Given the lack of empirical research on the key characteristics that underpin a "leading" competition agency, we are engaged in a project to fill that gap (see our initial blogpost), which includes a sample survey of practitioners. Answering the question; “what makes an enforcement authority worth following?” will help inform the ongoing policy debate on improving the effectiveness of competition regimes[1] and enable us to understand what elements of leadership are conducive to positive outcomes and well-functioning competition regimes.
To meet these objectives and fill the relevant gap in literature, we review a range of leadership characteristics and metrics applied to antitrust agencies. To do so, we conducted a survey with sixty-four antitrust experts, including corporate counsels, legal advisers and researchers. Our questionnaire looks at "notions of leadership between competition agencies"; "assessing leadership outcomes"; "metrics to assess performance"; and "leadership in relation to both peers and ‘users’", allowing respondents to set out their expectations for antitrust agencies’ ambitions.
In this blog post, we focus on one of these parameters; to what extent imposing high antitrust fines should be considered important to establishing a competition agency as “leading”.
Penalties Shoot-out
Competition authorities generally enjoy significant powers in imposing penalties for breach of competition rules, usually allowing them to levy fines of up to 10 per cent of the company’s total worldwide annual turnover. Large fines are attention-grabbing. Competition agencies in Australia, the United Kingdom, the European Union, Germany, United States and Korea track the number of enforcement decisions and total penalties imposed in their annual reports.[2] Other authorities, like the Austrian authority have flagged enforcement, including the fines imposed, as the most successful outcome of their work.[3]

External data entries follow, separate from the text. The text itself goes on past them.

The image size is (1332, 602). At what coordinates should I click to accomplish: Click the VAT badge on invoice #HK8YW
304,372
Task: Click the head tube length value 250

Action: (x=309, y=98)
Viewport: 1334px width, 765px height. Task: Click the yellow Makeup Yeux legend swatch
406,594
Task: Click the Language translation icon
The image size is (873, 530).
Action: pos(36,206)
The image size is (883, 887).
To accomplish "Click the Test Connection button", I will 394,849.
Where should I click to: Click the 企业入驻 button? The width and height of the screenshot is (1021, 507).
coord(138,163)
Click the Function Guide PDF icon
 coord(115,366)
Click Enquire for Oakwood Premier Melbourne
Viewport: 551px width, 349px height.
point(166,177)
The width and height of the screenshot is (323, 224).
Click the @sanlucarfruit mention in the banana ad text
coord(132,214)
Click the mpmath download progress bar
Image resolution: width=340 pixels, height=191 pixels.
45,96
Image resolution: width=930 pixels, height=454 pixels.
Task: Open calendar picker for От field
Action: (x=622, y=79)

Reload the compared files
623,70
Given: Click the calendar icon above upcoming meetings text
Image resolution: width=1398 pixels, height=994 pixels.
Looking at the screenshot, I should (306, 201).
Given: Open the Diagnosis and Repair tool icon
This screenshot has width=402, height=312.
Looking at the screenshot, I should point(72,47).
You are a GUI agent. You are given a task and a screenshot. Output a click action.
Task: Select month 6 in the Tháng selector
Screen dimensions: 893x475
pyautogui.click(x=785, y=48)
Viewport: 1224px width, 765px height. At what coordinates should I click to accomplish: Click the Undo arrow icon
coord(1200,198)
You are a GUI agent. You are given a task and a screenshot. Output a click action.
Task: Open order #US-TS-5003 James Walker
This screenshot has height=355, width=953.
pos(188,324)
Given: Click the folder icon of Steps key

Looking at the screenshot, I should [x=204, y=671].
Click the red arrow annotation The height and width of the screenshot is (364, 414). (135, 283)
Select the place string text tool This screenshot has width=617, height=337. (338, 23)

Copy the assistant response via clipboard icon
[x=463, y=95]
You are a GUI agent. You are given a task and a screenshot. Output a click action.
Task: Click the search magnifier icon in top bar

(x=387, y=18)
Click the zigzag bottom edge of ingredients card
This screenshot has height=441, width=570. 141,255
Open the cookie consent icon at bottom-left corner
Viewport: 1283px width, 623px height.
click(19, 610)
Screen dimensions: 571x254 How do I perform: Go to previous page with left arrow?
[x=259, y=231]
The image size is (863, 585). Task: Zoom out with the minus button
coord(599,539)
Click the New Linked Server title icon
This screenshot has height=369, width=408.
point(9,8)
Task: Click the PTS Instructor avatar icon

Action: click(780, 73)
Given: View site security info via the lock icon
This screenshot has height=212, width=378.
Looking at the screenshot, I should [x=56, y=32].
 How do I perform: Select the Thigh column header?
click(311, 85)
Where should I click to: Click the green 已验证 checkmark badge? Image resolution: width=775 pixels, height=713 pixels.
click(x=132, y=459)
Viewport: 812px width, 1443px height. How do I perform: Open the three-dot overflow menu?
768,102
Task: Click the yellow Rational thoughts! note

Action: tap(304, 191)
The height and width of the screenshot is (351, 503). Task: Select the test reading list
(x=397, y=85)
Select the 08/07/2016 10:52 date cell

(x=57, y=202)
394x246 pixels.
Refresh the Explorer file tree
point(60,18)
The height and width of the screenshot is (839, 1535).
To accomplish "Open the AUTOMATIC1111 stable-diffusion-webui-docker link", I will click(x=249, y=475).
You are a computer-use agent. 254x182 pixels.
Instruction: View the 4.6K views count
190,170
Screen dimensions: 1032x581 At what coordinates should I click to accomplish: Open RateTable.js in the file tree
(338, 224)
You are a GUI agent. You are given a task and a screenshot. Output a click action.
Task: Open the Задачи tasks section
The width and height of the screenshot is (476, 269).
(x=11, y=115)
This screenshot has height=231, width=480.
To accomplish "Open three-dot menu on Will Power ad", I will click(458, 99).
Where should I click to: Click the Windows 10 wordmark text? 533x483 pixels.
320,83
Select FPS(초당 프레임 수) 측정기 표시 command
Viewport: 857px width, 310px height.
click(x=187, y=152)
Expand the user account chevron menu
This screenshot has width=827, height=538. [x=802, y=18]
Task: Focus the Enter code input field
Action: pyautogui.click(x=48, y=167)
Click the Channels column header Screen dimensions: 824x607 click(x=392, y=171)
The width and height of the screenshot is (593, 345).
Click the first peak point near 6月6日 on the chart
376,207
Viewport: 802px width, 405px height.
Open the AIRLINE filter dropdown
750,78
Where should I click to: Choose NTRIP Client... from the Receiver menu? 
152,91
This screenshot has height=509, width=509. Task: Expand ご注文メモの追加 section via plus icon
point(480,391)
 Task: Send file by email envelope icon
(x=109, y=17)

Just this year, well-publicised fines include the European Commission’s €1.84 billion fine against Apple for abusing its dominance in the music streaming market and €800 million against Meta for abusive practices involving Facebook Marketplace online classified ads business (although Google received the EU’s highest fine of €4.34 billion in 2018, for leveraging its position in Android to strengthen its dominance in search).
Record penalties are not reserved to technology firms. In 2024, the European Commission also fined Mondelēz €337.5 million for restricting cross-border sales of its chocolate products; Malaysia’s Competition Commission imposed a €81.1 million fine on five feed millers for agreeing to fix prices of poultry feed; the UK’s Competition and Market’s Authority fined Keltbray £20 million for engaging in cover bidding in the demolition sector.[4]
Findings and Discussion
In our survey, respondents were asked to rate, on a 1 (totally disagree) to 5 (totally agree) “Likert” scale, the statement that imposing the highest fines is a critical criterion designating a competition agency as “leading”. The majority of responses were “neither agree nor disagree” (46%), while 23% of the respondents disagreed with the statement. In other words, nearly 70% of participants did not think that imposing the highest fines were a criterion that authorities should actively pursue in order to demonstrate leadership.
When explaining their choice, most respondents said that high fines may be “eye-catching” and contribute to the agencies’ reputation, but they are not necessarily the hallmark of a good competition authority nor an indicator of success in regulatory action. Using high fines as a means for an authority to distinguish itself from its peers could well distract the authority from imposing more meaningful remedies.
Though fines need to be dissuasive, there is a misplaced emphasis on looking at the amount per se, rather than a proportionate fine reflecting parameters such as the size of the company, the duration of the anticompetitive conduct, the severity of the relevant infringement and the impact on competition in the relevant market. Thus, high fines should be “a reflection of the wrongdoing rather than a target for press releases”, as one respondent noted.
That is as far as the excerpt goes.